If you are thinking, “I had chlamydia in the past, got it fully treated, and now I got antibodies against it,” think again! Reality is you can still get infected AGAIN if you have unprotected sex with someone who has chlamydia. That’s just how deceptive it is!
WARNING: PREGNANT OR PLANNING ON HAVING A BABY?
This is important, so pay attention! Chlamydia can also be spread perinatally from an untreated mother to her baby during childbirth. This can result in ophthalmia neonatorum (another deceptive name!) or pneumonia in some exposed infants. Having chlamydia may also make it more likely to deliver your baby too early.
WHAT ARE THE SYMPTOMS?
Chlamydia is known as a ‘silent’ infection. HA! Told you it was deceptive! This is because most infected people are asymptomatic. About 50% of men and 75% of women have no symptoms. Deceptive indeed!
Absence of symptoms does not equal absence of infection. Even when chlamydia causes no symptoms, it can damage women’s reproductive system. When symptoms do occur, they can include:
- Discharge from the penis or vagina (the discharge may have an unpleasant odor)
- Burning with urination
- Spotting after penetration
- Painful penetration
- Swelling or pain in the testicles
- Rectal pain, discharge or bleeding
LET’S TALK PREVENTION – PLEASE!
You can prevent getting chlamydia by not having vaginal, anal, or oral sex. If you are looking for abstinence that is – if not – use condoms! You may skip the condom if you are in a long-term relationship and both of you have been negatively tested. Otherwise buckle up – read my post Quick Guide To Choosing A Condom! – and get one.
HOW ABOUT A CURE?
Yes, despite chlamydia being awfully deceptive, it can be cured!
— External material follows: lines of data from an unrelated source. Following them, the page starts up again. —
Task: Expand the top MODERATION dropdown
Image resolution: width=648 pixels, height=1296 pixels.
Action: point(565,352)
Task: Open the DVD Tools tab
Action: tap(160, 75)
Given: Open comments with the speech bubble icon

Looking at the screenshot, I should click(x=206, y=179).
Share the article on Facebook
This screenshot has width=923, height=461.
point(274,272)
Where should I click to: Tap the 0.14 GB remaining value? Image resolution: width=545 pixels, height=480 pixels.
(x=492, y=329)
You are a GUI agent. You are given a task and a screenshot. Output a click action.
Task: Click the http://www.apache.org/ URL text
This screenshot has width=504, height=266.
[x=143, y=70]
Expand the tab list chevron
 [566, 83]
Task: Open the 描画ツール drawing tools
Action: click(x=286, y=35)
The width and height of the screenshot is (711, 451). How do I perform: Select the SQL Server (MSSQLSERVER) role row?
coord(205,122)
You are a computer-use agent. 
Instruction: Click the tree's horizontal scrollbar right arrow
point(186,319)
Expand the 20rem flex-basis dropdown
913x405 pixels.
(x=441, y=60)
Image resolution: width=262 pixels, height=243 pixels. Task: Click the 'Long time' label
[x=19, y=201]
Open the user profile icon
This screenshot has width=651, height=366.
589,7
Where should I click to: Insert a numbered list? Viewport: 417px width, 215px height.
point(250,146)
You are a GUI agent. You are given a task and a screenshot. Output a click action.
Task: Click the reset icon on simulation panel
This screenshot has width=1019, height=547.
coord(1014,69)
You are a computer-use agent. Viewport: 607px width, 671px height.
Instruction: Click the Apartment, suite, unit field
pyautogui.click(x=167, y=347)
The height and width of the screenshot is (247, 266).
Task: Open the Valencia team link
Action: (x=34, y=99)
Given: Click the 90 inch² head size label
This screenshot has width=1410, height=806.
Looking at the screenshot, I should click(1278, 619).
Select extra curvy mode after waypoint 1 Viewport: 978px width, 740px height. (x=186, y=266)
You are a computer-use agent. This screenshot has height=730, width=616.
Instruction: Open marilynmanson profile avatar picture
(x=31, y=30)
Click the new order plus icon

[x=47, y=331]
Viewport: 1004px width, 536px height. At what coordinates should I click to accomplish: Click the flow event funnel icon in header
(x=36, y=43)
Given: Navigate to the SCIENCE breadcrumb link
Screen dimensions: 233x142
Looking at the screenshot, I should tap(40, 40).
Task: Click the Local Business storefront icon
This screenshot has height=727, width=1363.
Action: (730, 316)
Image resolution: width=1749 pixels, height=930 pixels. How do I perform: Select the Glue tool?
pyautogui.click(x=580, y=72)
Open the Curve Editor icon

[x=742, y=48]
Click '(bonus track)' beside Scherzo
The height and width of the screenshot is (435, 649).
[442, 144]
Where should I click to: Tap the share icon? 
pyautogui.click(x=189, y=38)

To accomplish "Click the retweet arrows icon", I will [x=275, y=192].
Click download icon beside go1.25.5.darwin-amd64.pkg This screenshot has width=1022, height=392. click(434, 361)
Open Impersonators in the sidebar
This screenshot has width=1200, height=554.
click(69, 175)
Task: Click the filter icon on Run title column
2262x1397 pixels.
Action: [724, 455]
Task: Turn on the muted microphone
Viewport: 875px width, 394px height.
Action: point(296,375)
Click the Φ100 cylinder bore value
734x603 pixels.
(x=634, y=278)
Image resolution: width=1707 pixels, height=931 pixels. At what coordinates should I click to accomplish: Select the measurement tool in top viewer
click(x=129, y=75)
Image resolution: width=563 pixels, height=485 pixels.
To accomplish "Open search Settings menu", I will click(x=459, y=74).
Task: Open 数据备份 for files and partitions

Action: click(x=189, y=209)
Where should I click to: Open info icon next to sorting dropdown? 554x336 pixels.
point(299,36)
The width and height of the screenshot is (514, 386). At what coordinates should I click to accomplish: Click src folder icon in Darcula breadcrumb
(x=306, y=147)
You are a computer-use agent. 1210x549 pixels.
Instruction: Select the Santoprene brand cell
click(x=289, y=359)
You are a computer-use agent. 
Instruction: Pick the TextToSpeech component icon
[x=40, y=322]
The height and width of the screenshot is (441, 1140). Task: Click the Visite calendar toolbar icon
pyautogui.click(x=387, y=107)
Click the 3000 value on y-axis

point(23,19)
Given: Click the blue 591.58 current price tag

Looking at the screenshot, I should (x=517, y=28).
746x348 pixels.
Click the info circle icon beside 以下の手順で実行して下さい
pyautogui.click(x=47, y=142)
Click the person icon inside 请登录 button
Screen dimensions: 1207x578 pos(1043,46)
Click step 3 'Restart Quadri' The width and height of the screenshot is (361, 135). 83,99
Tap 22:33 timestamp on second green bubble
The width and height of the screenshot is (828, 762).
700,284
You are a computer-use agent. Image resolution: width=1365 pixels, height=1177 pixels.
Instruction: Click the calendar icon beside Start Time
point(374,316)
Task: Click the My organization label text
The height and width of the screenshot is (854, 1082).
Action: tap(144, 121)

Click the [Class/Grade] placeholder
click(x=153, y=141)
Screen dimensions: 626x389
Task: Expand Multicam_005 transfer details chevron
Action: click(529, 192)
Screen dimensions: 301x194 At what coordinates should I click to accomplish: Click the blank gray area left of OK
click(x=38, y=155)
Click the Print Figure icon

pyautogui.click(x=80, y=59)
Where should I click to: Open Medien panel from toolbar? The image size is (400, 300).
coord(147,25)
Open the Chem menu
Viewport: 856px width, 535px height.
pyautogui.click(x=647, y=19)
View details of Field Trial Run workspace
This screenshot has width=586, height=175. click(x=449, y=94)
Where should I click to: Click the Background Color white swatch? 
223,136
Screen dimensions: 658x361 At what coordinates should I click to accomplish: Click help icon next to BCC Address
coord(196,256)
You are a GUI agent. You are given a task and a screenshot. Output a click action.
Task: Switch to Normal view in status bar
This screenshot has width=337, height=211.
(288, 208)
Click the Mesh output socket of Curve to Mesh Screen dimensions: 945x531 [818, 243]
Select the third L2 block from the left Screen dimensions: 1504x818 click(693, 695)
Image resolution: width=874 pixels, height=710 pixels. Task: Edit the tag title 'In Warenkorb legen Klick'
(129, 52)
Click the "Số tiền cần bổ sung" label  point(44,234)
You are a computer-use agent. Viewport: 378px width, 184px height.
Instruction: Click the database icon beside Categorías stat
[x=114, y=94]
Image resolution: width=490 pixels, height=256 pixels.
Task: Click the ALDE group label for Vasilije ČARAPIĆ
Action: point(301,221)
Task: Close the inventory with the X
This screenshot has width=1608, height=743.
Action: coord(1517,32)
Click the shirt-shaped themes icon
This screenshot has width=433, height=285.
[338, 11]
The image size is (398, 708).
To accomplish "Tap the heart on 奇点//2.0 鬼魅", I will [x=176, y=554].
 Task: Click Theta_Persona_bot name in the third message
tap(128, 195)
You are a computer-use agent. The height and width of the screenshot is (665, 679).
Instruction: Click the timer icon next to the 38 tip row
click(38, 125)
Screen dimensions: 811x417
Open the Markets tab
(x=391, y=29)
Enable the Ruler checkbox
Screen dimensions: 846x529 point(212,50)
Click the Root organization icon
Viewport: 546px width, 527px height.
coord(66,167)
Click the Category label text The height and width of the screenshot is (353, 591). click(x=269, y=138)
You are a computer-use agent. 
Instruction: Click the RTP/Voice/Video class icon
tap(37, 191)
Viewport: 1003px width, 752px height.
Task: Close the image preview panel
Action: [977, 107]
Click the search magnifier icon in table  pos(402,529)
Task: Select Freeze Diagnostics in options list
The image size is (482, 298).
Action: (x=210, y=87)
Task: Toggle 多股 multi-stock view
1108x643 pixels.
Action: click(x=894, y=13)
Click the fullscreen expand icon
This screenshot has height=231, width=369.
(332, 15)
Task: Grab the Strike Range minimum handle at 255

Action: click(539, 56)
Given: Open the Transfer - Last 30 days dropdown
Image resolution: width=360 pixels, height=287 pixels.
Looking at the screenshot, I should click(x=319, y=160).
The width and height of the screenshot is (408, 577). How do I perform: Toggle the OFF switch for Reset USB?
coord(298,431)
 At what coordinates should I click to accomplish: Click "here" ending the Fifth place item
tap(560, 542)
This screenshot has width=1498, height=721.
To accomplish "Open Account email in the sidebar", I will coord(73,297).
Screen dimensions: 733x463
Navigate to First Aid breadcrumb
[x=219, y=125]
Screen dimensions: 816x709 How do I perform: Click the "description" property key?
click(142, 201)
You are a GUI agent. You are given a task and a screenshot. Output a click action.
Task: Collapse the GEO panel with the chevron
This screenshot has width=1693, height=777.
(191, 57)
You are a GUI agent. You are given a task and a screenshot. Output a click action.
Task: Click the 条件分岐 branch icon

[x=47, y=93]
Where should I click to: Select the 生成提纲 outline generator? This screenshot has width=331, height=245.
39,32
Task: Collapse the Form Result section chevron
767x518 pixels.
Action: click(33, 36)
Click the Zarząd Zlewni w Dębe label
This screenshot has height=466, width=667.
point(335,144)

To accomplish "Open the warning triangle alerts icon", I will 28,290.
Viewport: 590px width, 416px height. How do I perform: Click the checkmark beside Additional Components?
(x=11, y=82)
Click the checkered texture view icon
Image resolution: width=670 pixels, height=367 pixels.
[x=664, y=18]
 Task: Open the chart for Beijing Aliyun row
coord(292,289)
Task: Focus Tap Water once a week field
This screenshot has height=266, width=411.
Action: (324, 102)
It can be easily treated with antibiotics. Let me warn you! Serious complications do follow if chlamydia does not get treated.
Chlamydia is so deceptive, the initial damage it causes often goes unnoticed. Chlamydia can lead to the following:
- In women, untreated chlamydia can spread to uterus and fallopian tubes, causing pelvic inflammatory disease (PID)
- PID can cause permanent damage to reproductive system
- PID can lead to long-term pelvic pain, inability to get pregnant, and potentially deadly ectopic pregnancy (pregnancy outside the uterus)
WHAT CAN YOU DO?
Make regular doctor visits. Practice safe sex. Get tested. Above all – love your body, take care of your body, and whenever you can, protect your body!